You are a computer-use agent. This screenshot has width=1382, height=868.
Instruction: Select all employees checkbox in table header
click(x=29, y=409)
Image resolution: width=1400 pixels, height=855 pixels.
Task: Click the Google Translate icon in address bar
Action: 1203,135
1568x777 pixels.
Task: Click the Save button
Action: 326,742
========================
# [PROBLEM DETAILS]
The listing is to be given again exactly, line for line.

# [RESPONSE TO THE TASK]
You are a computer-use agent. This screenshot has width=1382, height=868.
Instruction: Select all employees checkbox in table header
click(x=29, y=409)
Image resolution: width=1400 pixels, height=855 pixels.
Task: Click the Google Translate icon in address bar
Action: 1203,135
1568x777 pixels.
Task: Click the Save button
Action: 326,742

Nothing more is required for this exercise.